第35回 K 前編

 今日はKの話をしよう。あれからもうすぐ1年経つ。今から書く文章はとても暗い話だし、あまり生産的ではないような気もする。こんなナルシスティックな文章をネットに載せて垂れ流すなんて、俺は最低なやつなのかもしれない。たくさん批判的な意見があるだろう。もし俺がKの家族だったら、と想像するだけでも吐き気がするし、自分の厚顔無恥さに心底呆れる。でも、俺は、この文章を書きたいのだ。自分のために。胸のもやもやを言語化して気持ちを落ち着ける。よくある話だ。そう、自分のためだけに。俺はこの文章をここに載せる。


 Kは1年前にイラクで死んだ。


 イラクに行きたい、いや、イラクに行こう、とかなり本気で思っていたことがある。2004年当時のイラクは、人類の注目を一番集めていて、一番新聞に載っていて、一番人が殺されていて、一番誰も行きたくないと思う場所。戦争の場所。殺人の場所。狂気の場所。まさに時代、歴史が毎分ごとに製造されている場所。歴史の製造、なんてひどい発想だけど、俺はそう思ってしまうんだ。よりどころが無いから。俺は自分の好奇心の限界をまだ知りたくなかった。今までの旅行の経験から、戦争している場所でも、日本人なら大体なんとか行ける。と感じていた(イスラム圏の、キリスト教が嫌いな人が住んでるところは白人は大変らしいし、黄色人種でも中国人は嫌われる。日本のパスポートは北朝鮮以外なら大抵一発で行けるフリーパスだ)。
 俺はイラクに行って、ミサイル、という鉄の塊で人間が木っ端微塵になる瞬間をこの眼で見たい。人間が自爆する瞬間を見たい。フセインが吸っている空気と同じものを吸いたい。宗教戦争を体感したい。石油の取り合いを野次馬見学したい。なんて本気で思っていた。ほんと、好奇心だけでそう思っていた。他に何の理由も無く、そう、Kと同じように。模糊すぎる動機で。

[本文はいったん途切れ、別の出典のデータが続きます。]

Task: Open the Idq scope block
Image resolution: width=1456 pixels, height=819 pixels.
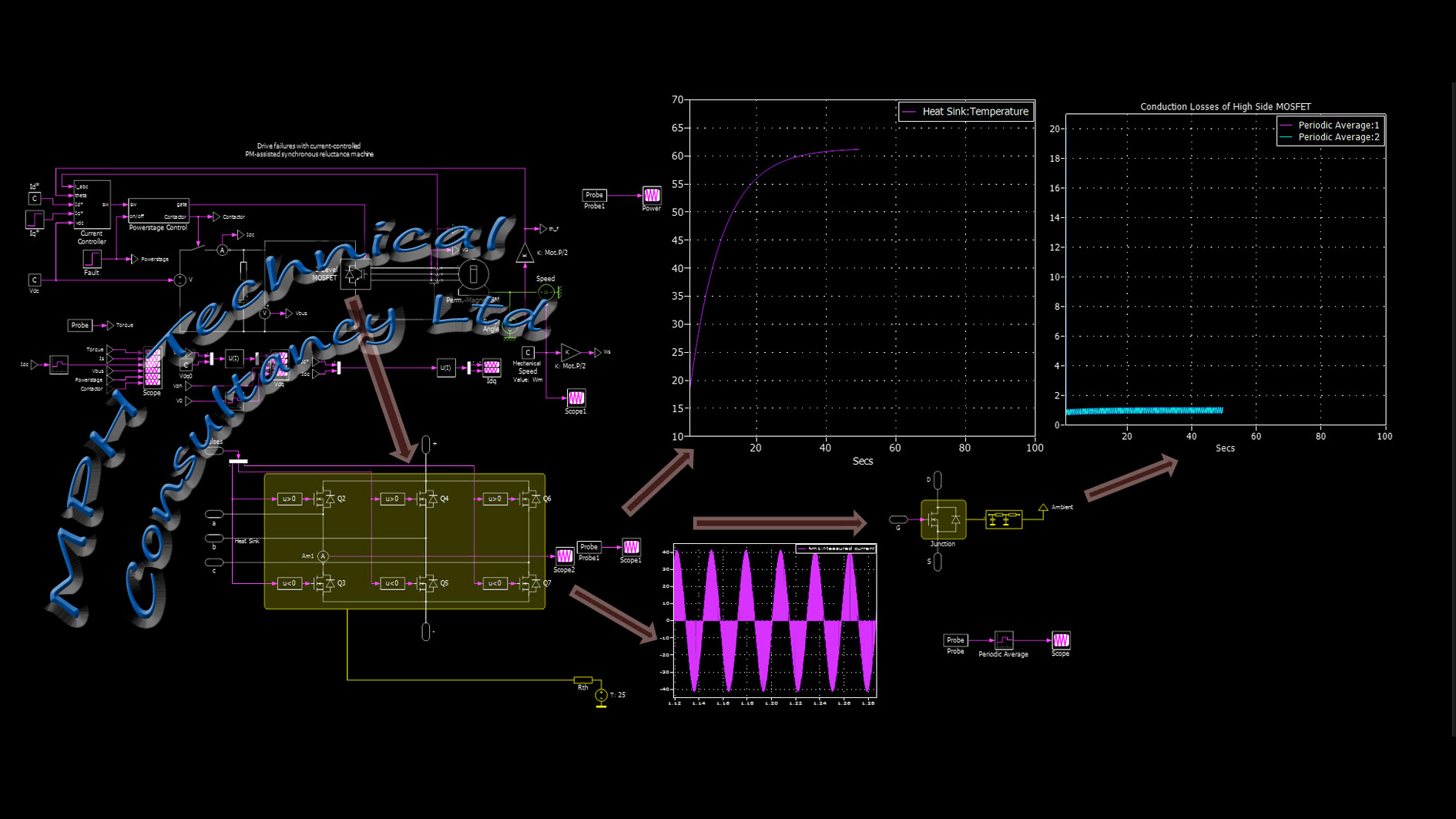Action: [491, 368]
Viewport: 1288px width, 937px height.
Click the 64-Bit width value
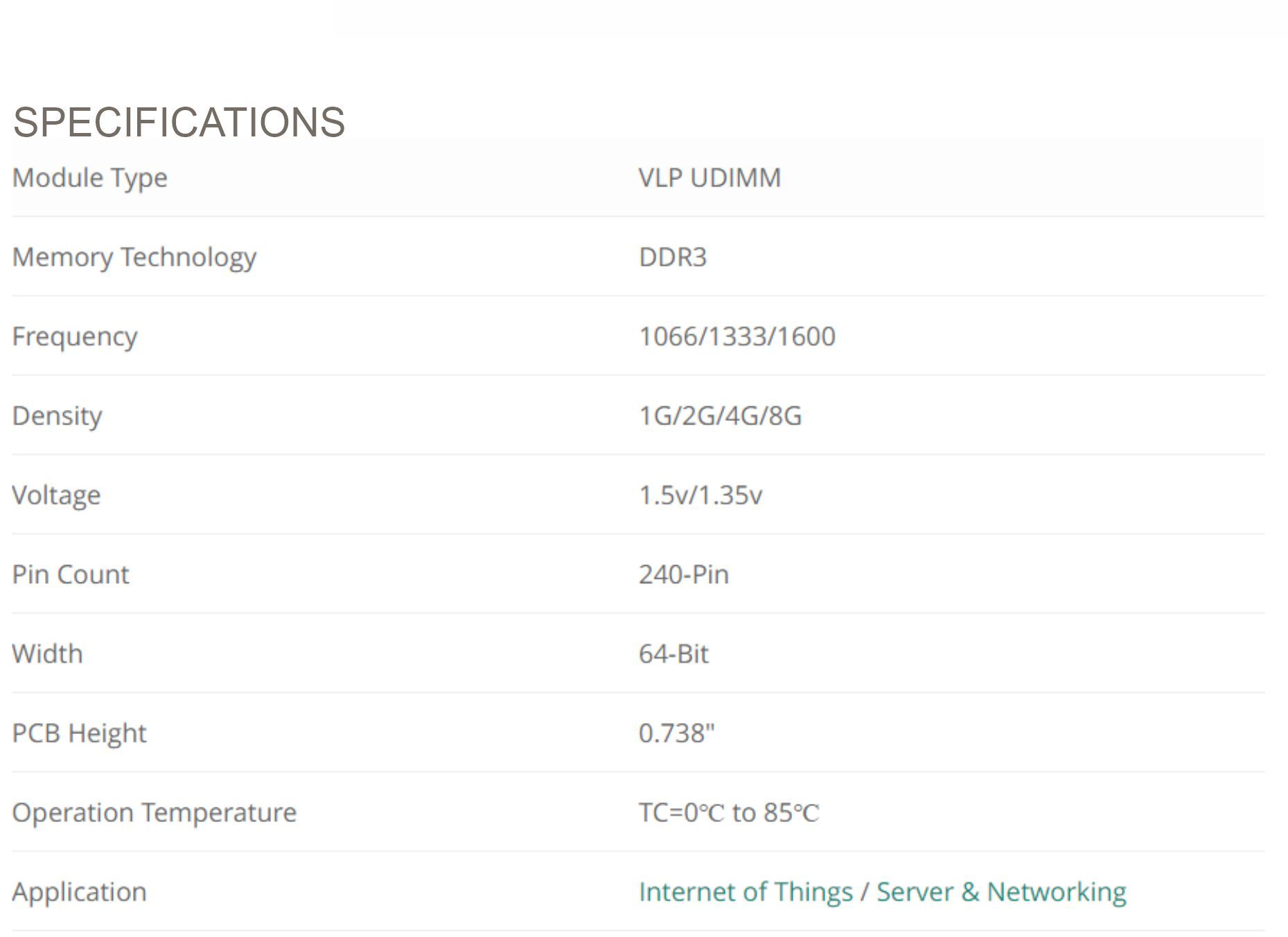pyautogui.click(x=673, y=654)
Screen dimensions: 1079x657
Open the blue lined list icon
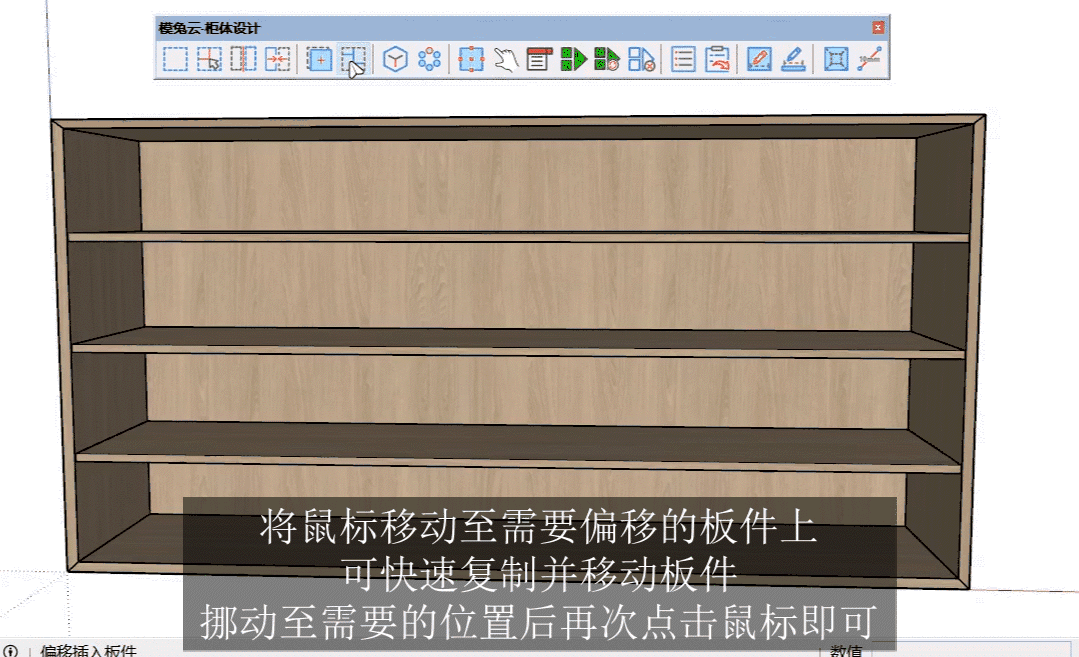[683, 60]
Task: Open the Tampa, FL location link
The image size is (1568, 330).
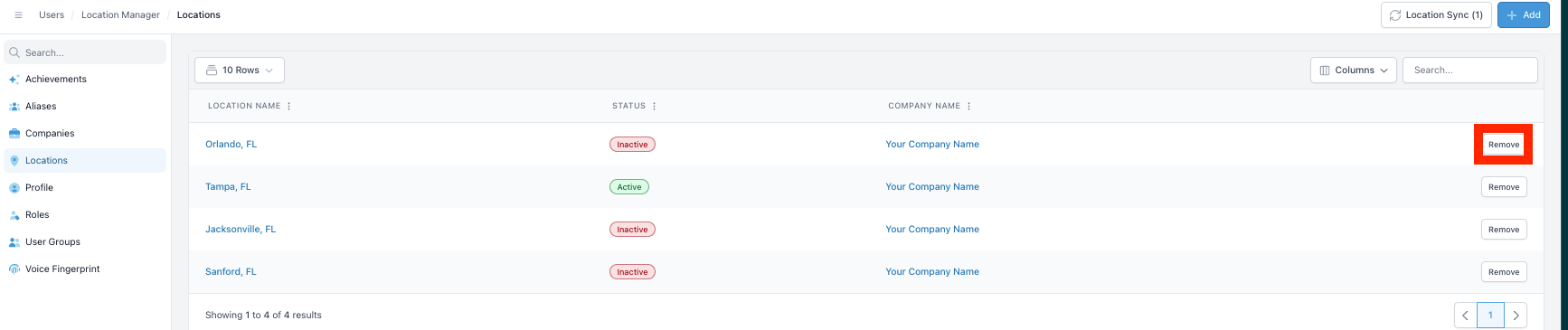Action: pyautogui.click(x=228, y=187)
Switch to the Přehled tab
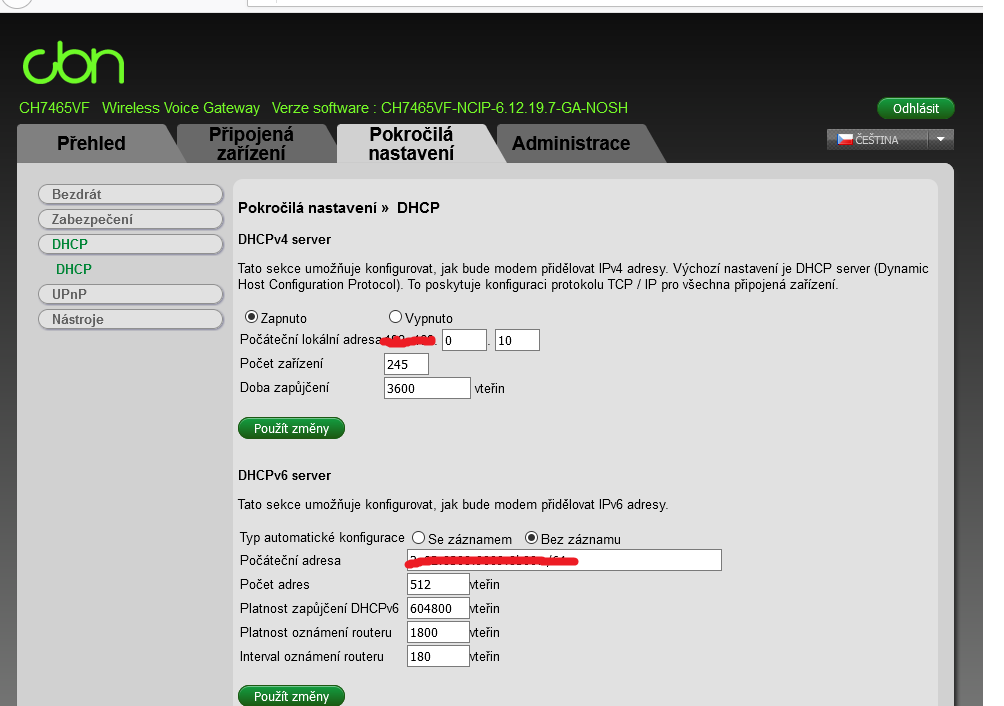The width and height of the screenshot is (1004, 706). click(x=91, y=144)
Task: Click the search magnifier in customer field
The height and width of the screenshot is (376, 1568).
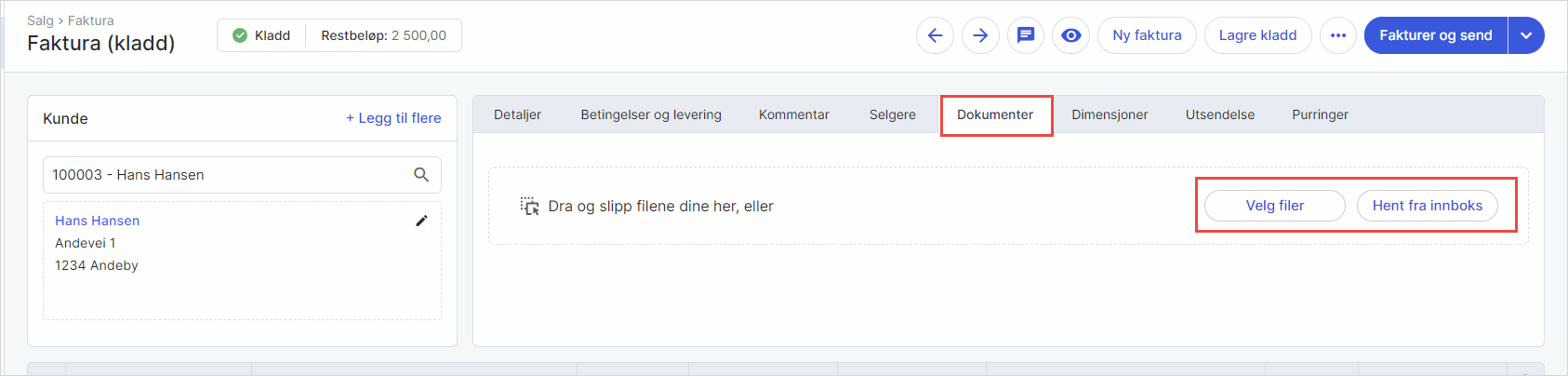Action: (421, 175)
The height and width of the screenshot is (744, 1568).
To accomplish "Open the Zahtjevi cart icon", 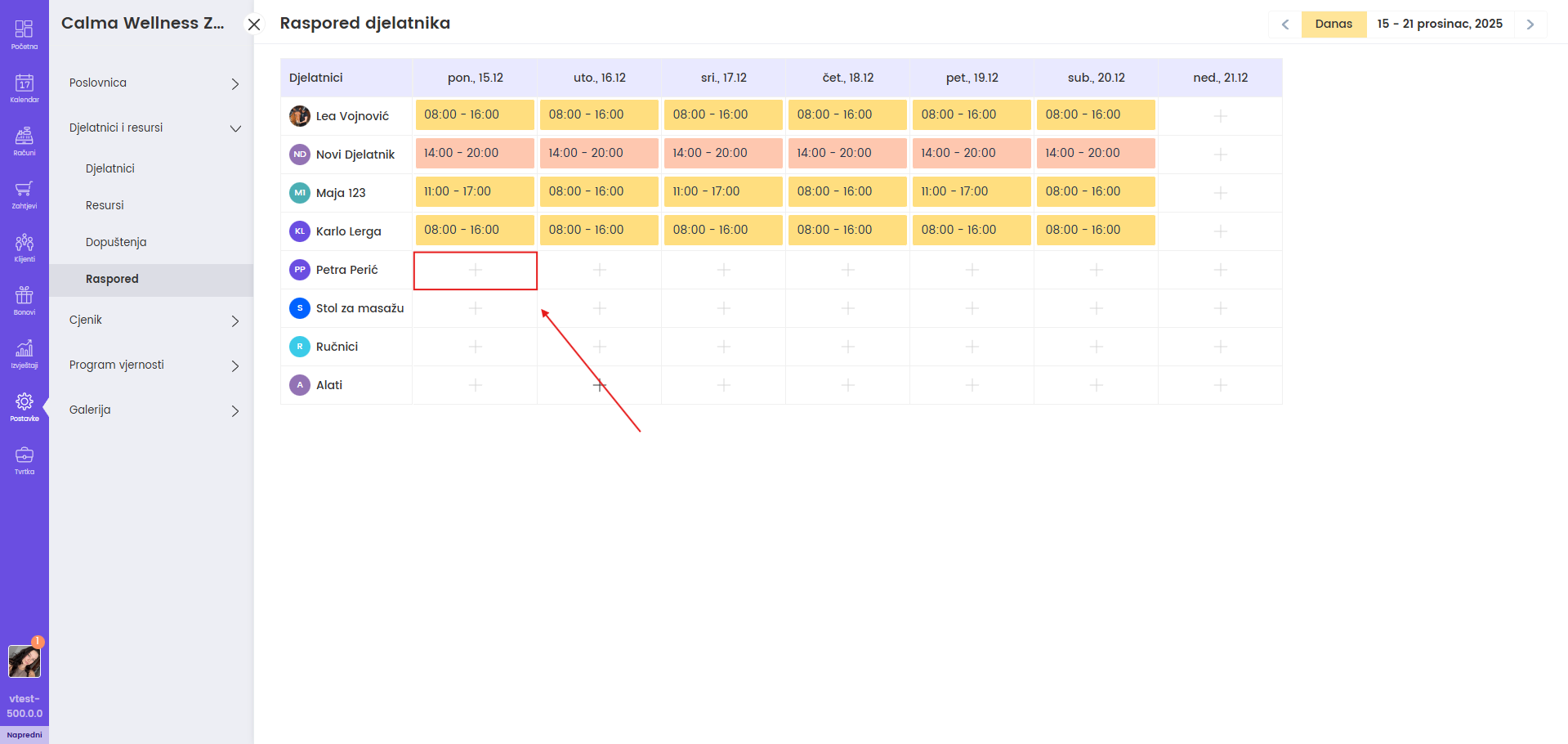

 でも俺はイラクには行かなかった。雑誌を作ることになったから。もし、当時俺の周りにいた人が出版について何も言わなかったら、俺はイラクに行っていただろう。誰が止めても、俺はイラクに行っていたと思う。別に死んでもいい。俺はいつ死んでもいいように毎日を全力で生きてる。それは日本にいても外国にいても同じだ。そんな格好をつけて、中東に向かったはずだ。日本からどれだけ離れることが出来るか。この退屈をどうしたら埋めることができるか。そう考えて。


 Kのことがニュースになった。マスコミは騒いだ。自業自得だろっていう奴がいた。迷惑なバカな若者だって言う奴がいた。何でこんな奴に国益を損なわれなきゃいけないんだ、という奴がいた。宿で会った映画監督に、「そこに行くのは危険だからやめたほうがいい」と止められたのにも関わらず、「何とかなると思います」とKは言った、と報道された。Kは、「協調性のない最近の若者」と世論にナイズされた。死んで当然、俺の周りの奴らも薄笑いでそう言っていた。

 死んで当然、か。

 ただ、死んでもいいから見たいものがある人は、死んで当然、て思われるのか。

 確かに論理的には合っている。


 何ともならなかったKの映像は日本中に流れた。拘束されたKは、長髪で、若者で、同じ世代で、俺と同じで、後手で、カメラに向かって弱弱しく、うなだれて、「日本に帰りたいです」、と呟いた。かぼそく。俺はそれを秋の東京の片隅のアパートのぼろっちいテレビで、腕枕で、バイトに行く前に、見た。ショックだった。


 この人に死んでほしくないと思った。